Thanks for your concern...thats actually a closet door and can't hit the shelf. theres nothing around to let it knock off. But since you expressed concern, i will take a ratcheting cord thingie from my cars bike rack and use that to hold my bike tighter....i will sleep well at night.

for the other question.... I am a Junior at Mercer University in Macon Georgia. i'm studying accounting.

the pedals are stock...i ahve some nice sealed pedals sitting in my drawer waiting for these pedals to stop spinning freely.

I have also noticed the green does not take to photos well....it is actually a much cooler color in person and doesn't look so bad...i have grown attached to my "Frost Green" Stp.

John

John


----------



## todd_freeride (Aug 9, 2005)

J5isalive said:


> Thanks for your concern...thats actually a closet door and can't hit the shelf. theres nothing around to let it knock off.
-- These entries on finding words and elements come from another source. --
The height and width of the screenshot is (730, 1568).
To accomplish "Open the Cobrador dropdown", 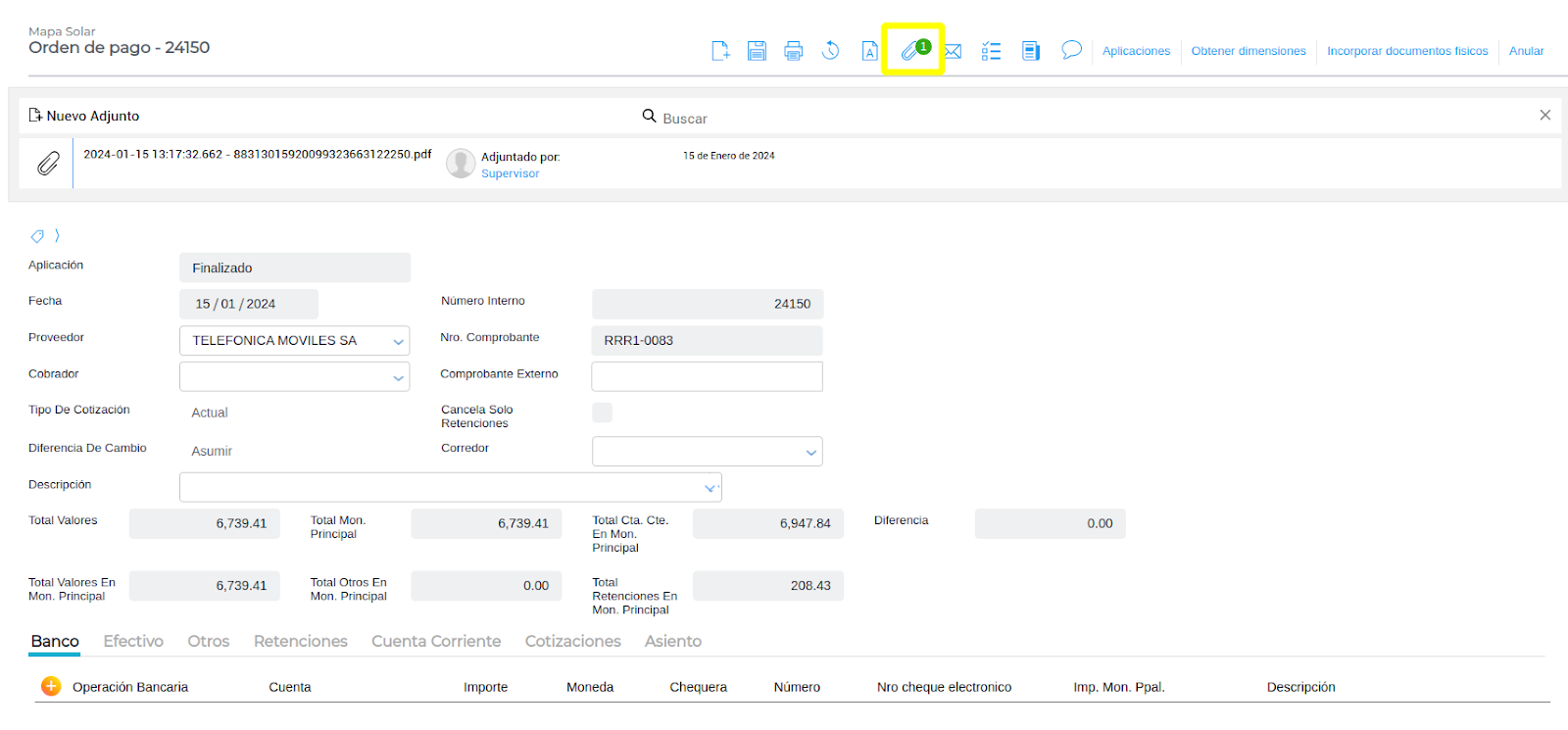I will pos(398,377).
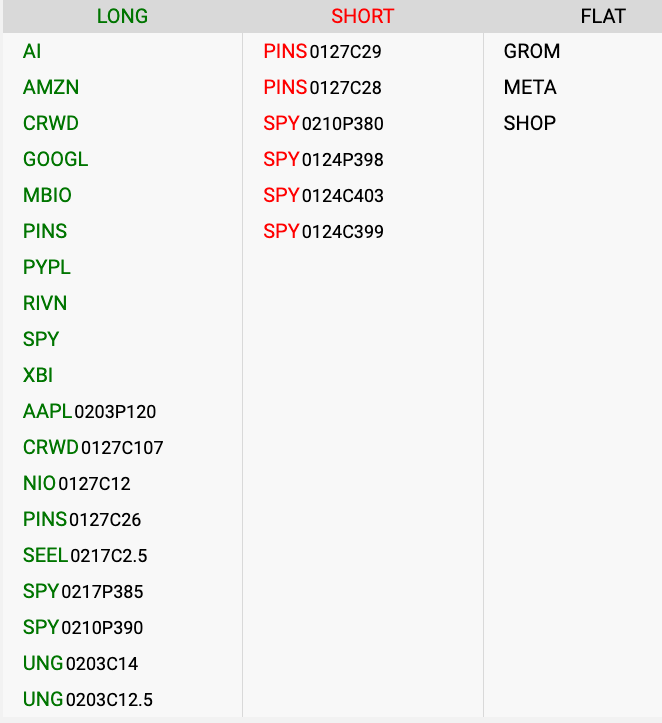Click short SPY 0124C403 option
Image resolution: width=662 pixels, height=723 pixels.
click(x=324, y=196)
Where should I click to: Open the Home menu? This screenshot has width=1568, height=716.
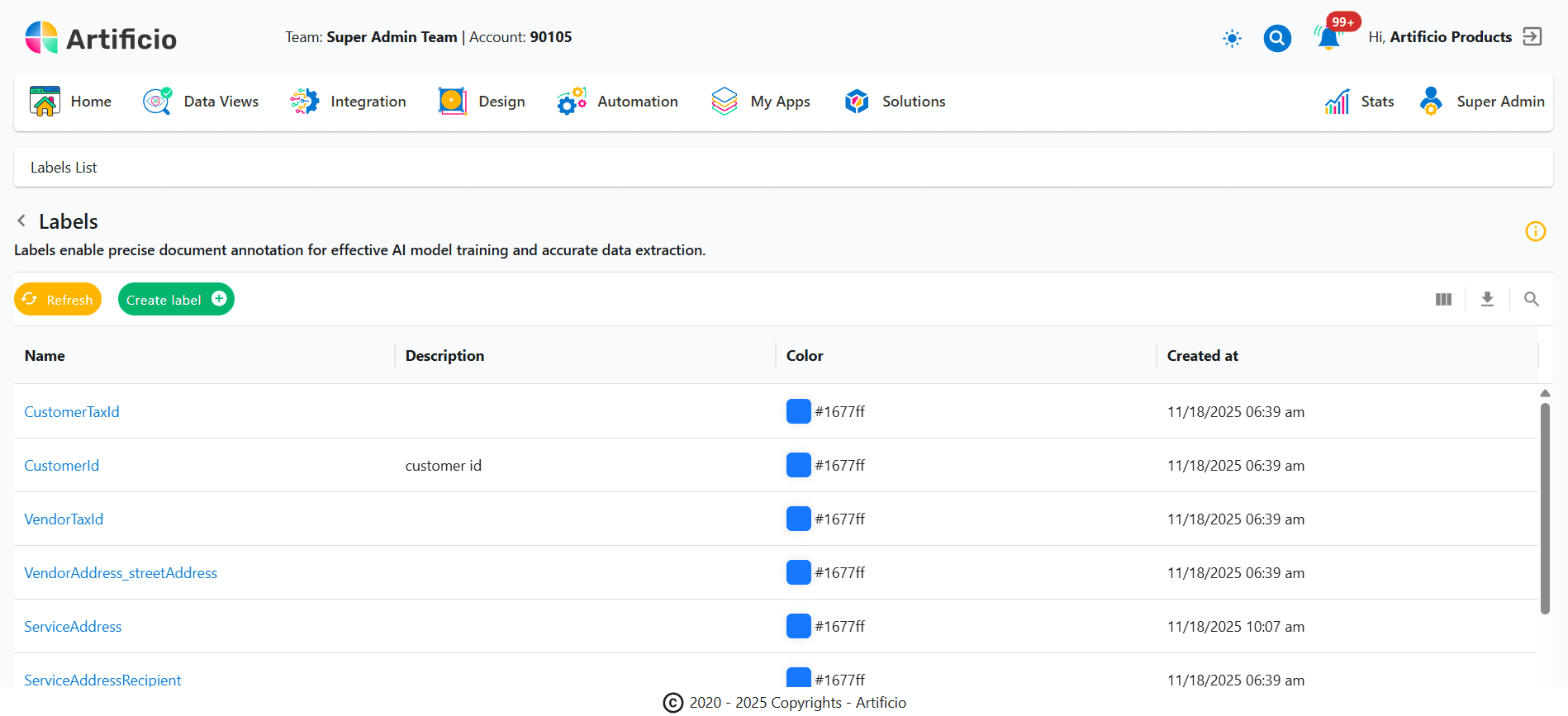point(71,102)
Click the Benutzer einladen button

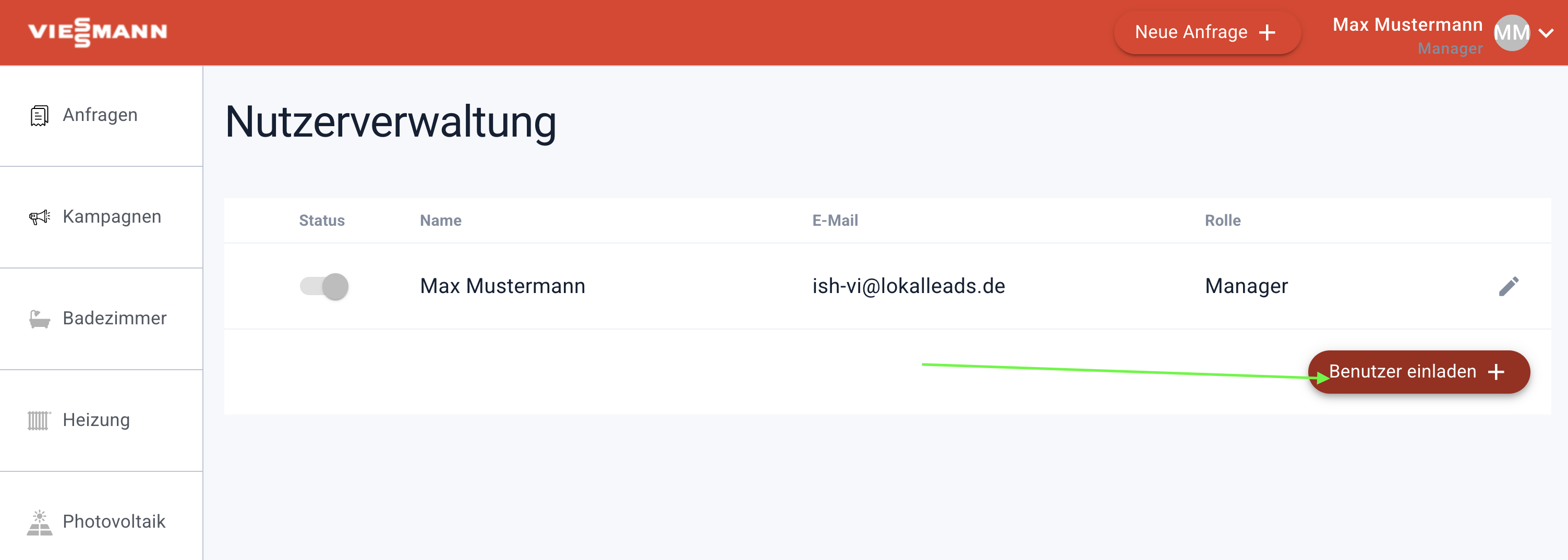(1418, 371)
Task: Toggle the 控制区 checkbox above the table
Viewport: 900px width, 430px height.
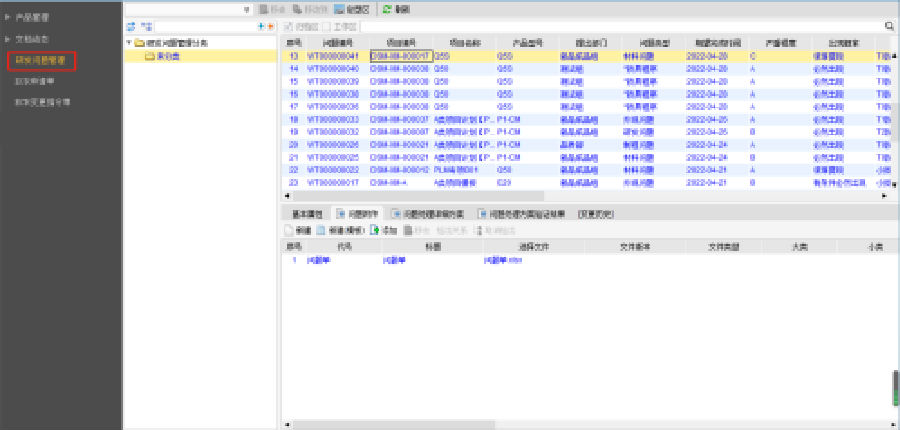Action: coord(288,25)
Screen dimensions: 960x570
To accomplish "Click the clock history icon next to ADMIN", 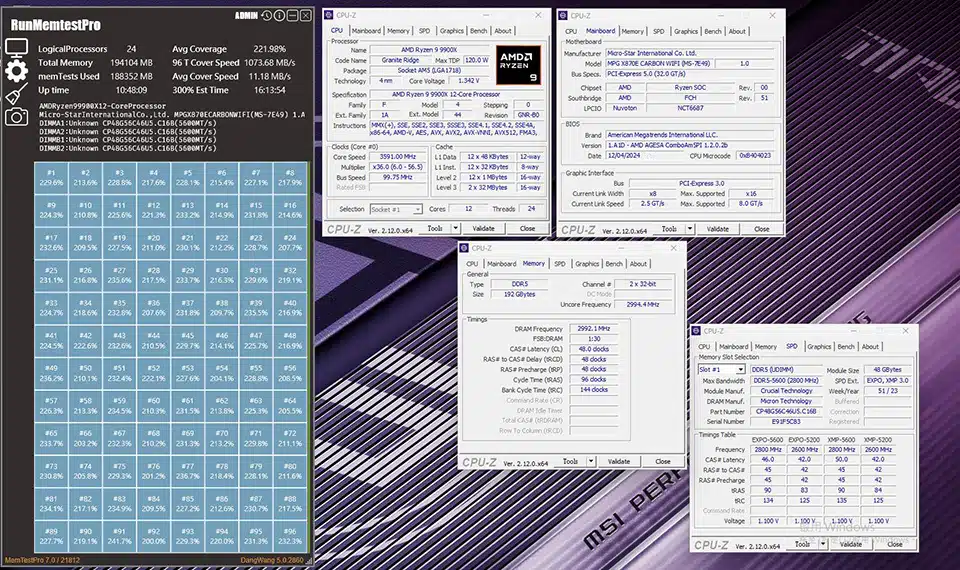I will pos(266,15).
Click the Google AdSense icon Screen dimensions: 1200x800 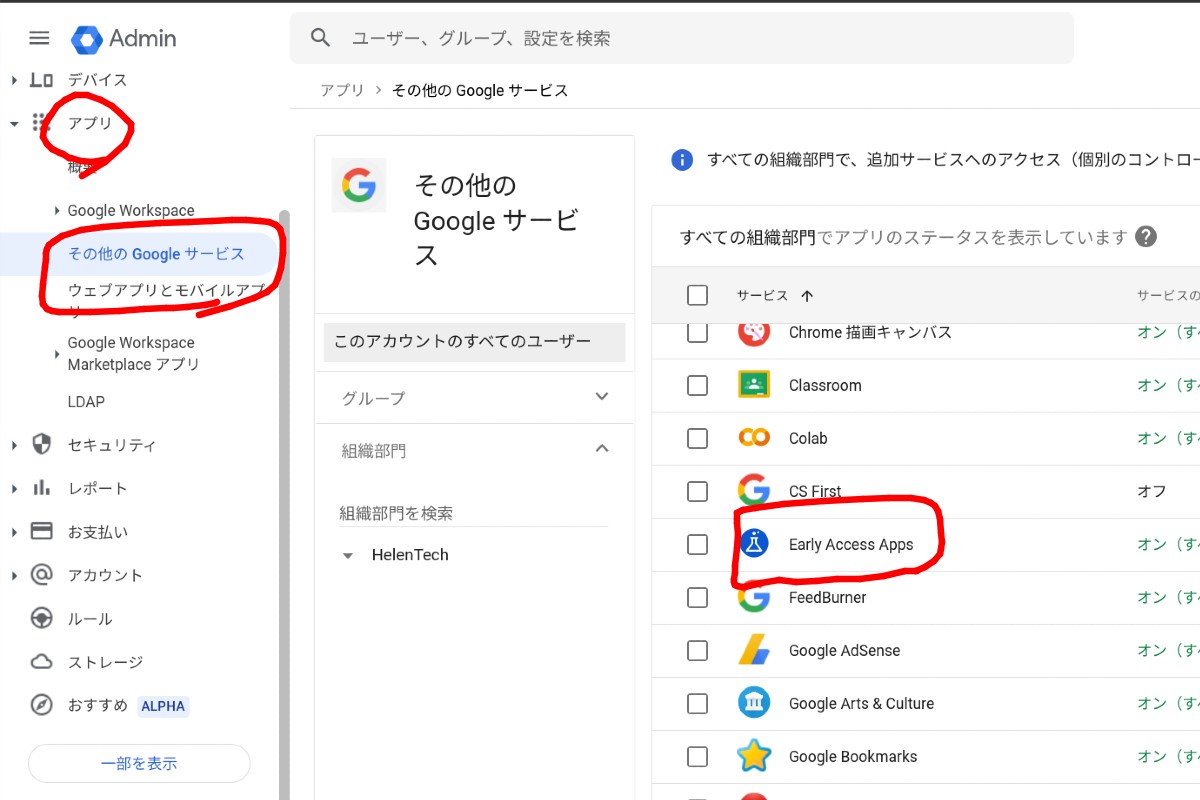[753, 650]
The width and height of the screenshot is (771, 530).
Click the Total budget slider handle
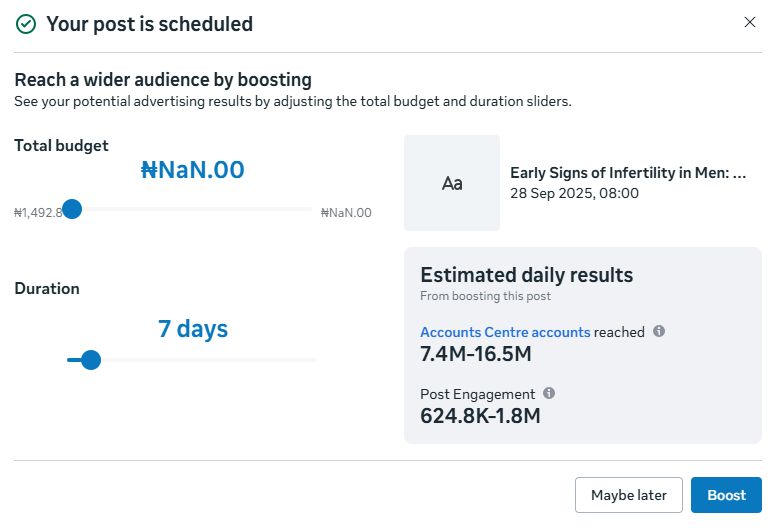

But since you expressed concern, i will take a ratcheting cord thingie from my cars bike rack and use that to hold my bike tighter....i will sleep well at night.
> 
> John


we did that to ours.

also, next to your TV...is that a PS3 ?


----------



## J5isalive (Jul 16, 2006)

yup.

(i have a job, i pay for my own crap)

john


----------



## snaky69 (Mar 8, 2005)

Looks awesome!


----------



## Cru Jones (Aug 10, 2006)




----------



## snaky69 (Mar 8, 2005)

Cru Jones said:


>


What the..


----------



## Cru Jones (Aug 10, 2006)

snaky69 said:


> What the..


J5 is alive...


----------



## Fox787 (Jun 2, 2005)

you guys need some white bars ill post some pics in a bit


----------



## Fox787 (Jun 2, 2005)

here we go


----------



## ctrailfreak (Nov 24, 2004)

I orderd mine December 26th and Paid $750.00 for it.  . Still no STP!:madman: When I orderd it they said a week or 2 at most! Now that they have my money, It's mid February? I hope it's worth the wait! How are the forks holding up on em? There is just not a better bang for the buck than the 07 STP in it's class stock!

Sorry, the specialized was an option, and I had to decline. It didn't have as good a parts spec and was more money even. Oh-well I'll just keep waiten.


----------



## yules (Jul 7, 2006)

Best setup for a marz dj = replace it with a RS/ Fox and throw it to the dumpster.


----------



## J5isalive (Jul 16, 2006)

well it seems with the 2007 they have updated the DJ fork a little bit and has been working out wonderfully. i'll let you know how it holds up.


----------